Possible Causes: Screen Pack

Blocked Screen Pack

If the screen pack is blocked, the pressure in the barrel will increase significantly. A high melt pressure can cause excessive shear and stress on the material causing it to degrade. Replacing the blocked screen pack will reduce the melt pressure. If this is a common occurrence, consider an automatic or continuous screen changer system.

Incorrect Screen Pack

An overly restrictive screen pack will clog too easily and cause a significant rise in melt pressure. This rise in melt pressure can often lead to excessive shear and degradation.

Possible Causes: Gear Pump

Low Gear Pump RPM

A low gear pump RPM can cause the melt pressure to rise. A high melt pressure can result in excessive shear and stress on the material, causing it to degrade. Increasing the gear pump RPM will help maintain the desired melt pressure.

High Gear Pump RPM

A high gear pump RPM can pull the material from the extruder causing the melt pressure to drop. Reduced pressure in the barrel will decrease the amount of shear imposed on the material. With PVC and CPVC materials, this reduced shear can reduce the melting capacity of the extruder causing unmelted pellets to travel further down the barrel than expected. This will reduce the mixing of the polymer with additives and colorants and can sometimes reduce the strength due to reduced gelation or fusion with PVC and CPVC materials.

Possible Causes: Die & Design

High Die Temperature

An excessively high die temperature can contribute to material degradation. This is a common cause of black specs in non-heat stable materials during startup. It is important to purge the die with a heat-stable material or purging compound when shutting down the extruder to ensure the material in the heated die does not degrade. A higher temperature die will provide an extrudate with a higher temperature outer layer which may not be adequately cooled before reaching the take-up system.

Possible Causes: Cooling

High Coolant Temperature

Higher temperatures in the cooling system can slow the cooling rate which may cause the extrudate to be too soft when entering the take-up system. Decreasing the coolant temperature will typically improve this condition.

Low Coolant or Air Flow

Low flow can contribute to may cause the extrudate to be too soft when entering the take-up system. Increasing the coolant or air flow will typically improve this condition.

High Line Speed

Higher line speeds will decrease the cooling time which may cause the extrudate to be too soft when entering the take-up system. Decreasing the line speed may improve this situation.

Possible Causes: Downstream

Incorrect Downstream Settings

Incorrect settings can cause unbalanced stresses or poor handling of the extrudate as it travels through the downstream equipment. Excessive pressure in the take-up system will squash the extrudate.

Poor Downstream Condition

Eventually, all processing equipment wears, requires maintenance, and eventually needs replacement. All the production equipment should have a preventative maintenance schedule where the equipment is maintained, inspected, and component wear is measured and tracked.

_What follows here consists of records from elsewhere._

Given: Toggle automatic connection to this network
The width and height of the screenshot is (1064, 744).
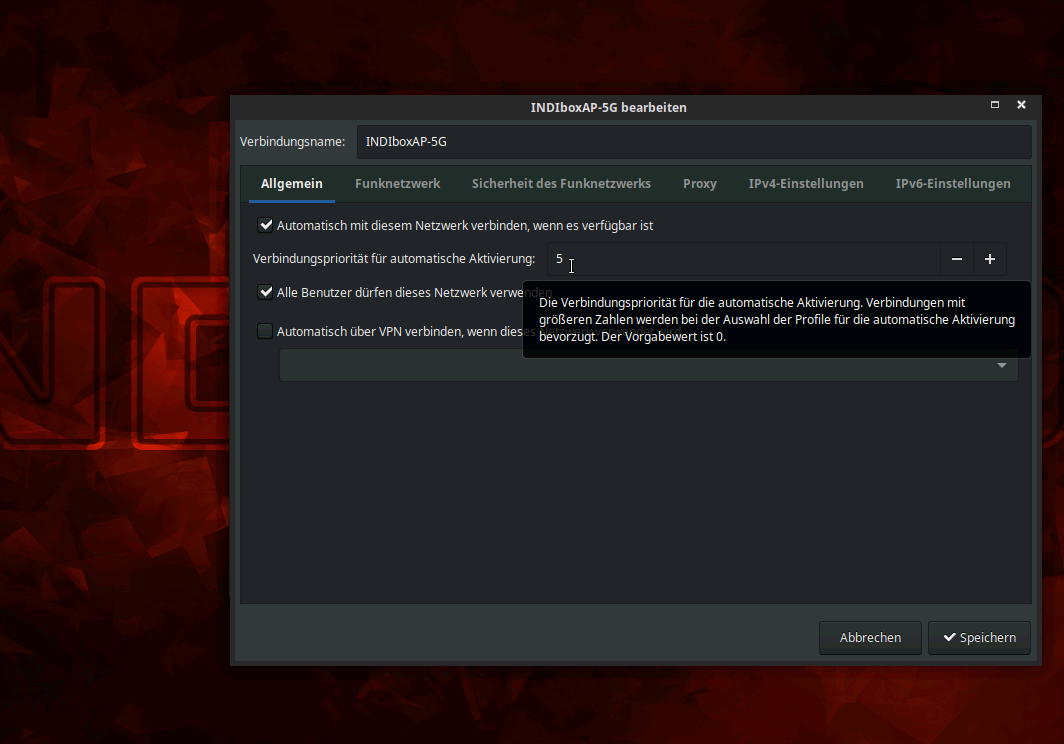Looking at the screenshot, I should tap(266, 226).
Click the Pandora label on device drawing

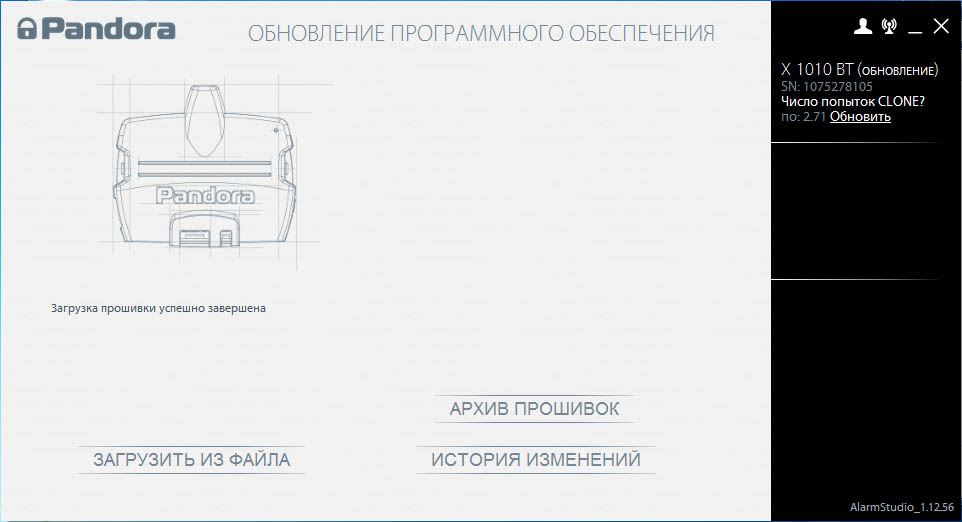pos(204,196)
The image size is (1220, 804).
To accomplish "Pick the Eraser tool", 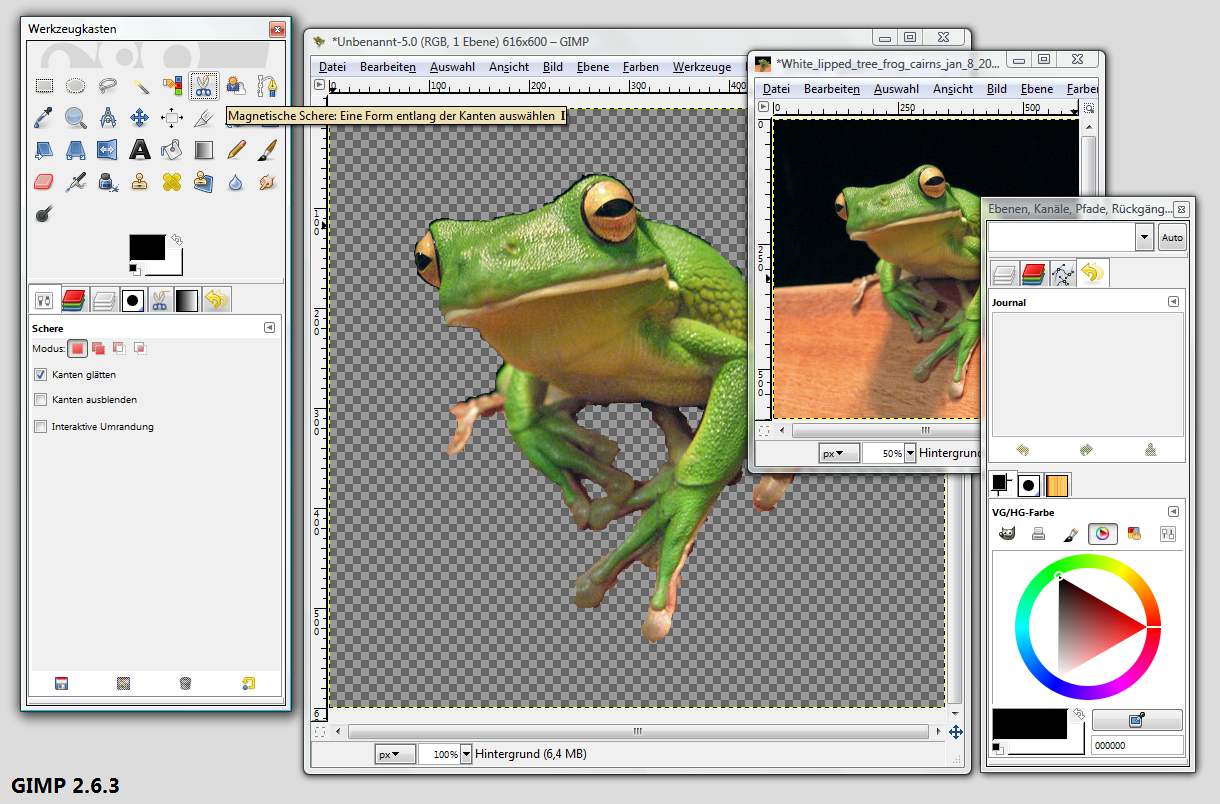I will [44, 182].
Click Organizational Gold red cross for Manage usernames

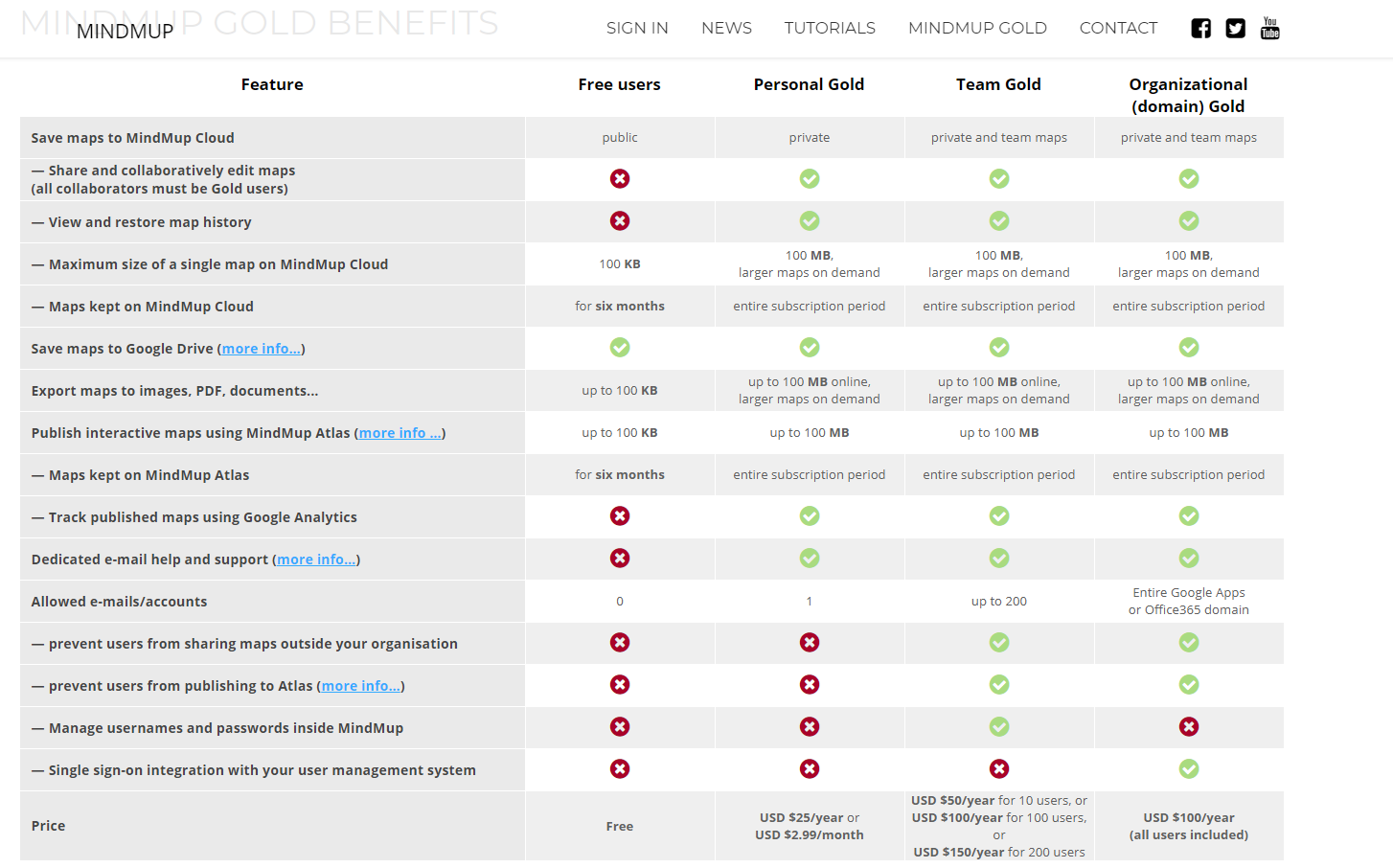(1189, 727)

If this is done over time, the personnel at your facility will have a good idea of what equipment wears quickly and how to keep it in high-performing condition. Faulty and underperforming equipment will often damage and stress the extrudate as it travels downstream.

Incorrect Downstream Alignment

In most extrusion processes, the downstream is initially configured as centered with the die, but often the alignment is adjusted up, down, left, or right to accommodate for variations in the process as well as the effect of gravity and bowing on the extrudate. Misalignments in downstream orientation can often damage or stress the extrudate as it moves through the line. Poorly aligned downstream will require additional force to pull the extrudate through the line making the extrudate more susceptible to ovality or crush.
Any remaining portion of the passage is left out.